## WHAT YOU SHOULD DO:
In this material, which lines include the string "icon"? Show them.

--------------------

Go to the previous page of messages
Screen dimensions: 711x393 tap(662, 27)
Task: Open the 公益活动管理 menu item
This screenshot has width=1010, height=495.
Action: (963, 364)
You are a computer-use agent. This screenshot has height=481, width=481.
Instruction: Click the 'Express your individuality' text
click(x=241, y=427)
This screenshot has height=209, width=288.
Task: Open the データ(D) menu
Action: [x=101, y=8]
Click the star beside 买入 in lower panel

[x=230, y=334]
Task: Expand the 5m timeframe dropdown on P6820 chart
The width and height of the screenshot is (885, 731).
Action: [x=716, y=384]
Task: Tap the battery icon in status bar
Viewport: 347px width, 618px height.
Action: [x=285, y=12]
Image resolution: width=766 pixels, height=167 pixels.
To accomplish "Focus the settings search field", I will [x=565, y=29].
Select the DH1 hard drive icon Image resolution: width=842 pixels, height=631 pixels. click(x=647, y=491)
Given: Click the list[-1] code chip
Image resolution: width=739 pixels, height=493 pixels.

--------------------

## YOUR SOLUTION:
Task: Tap the battery icon in status bar
Select the DH1 hard drive icon Image resolution: width=842 pixels, height=631 pixels. click(x=647, y=491)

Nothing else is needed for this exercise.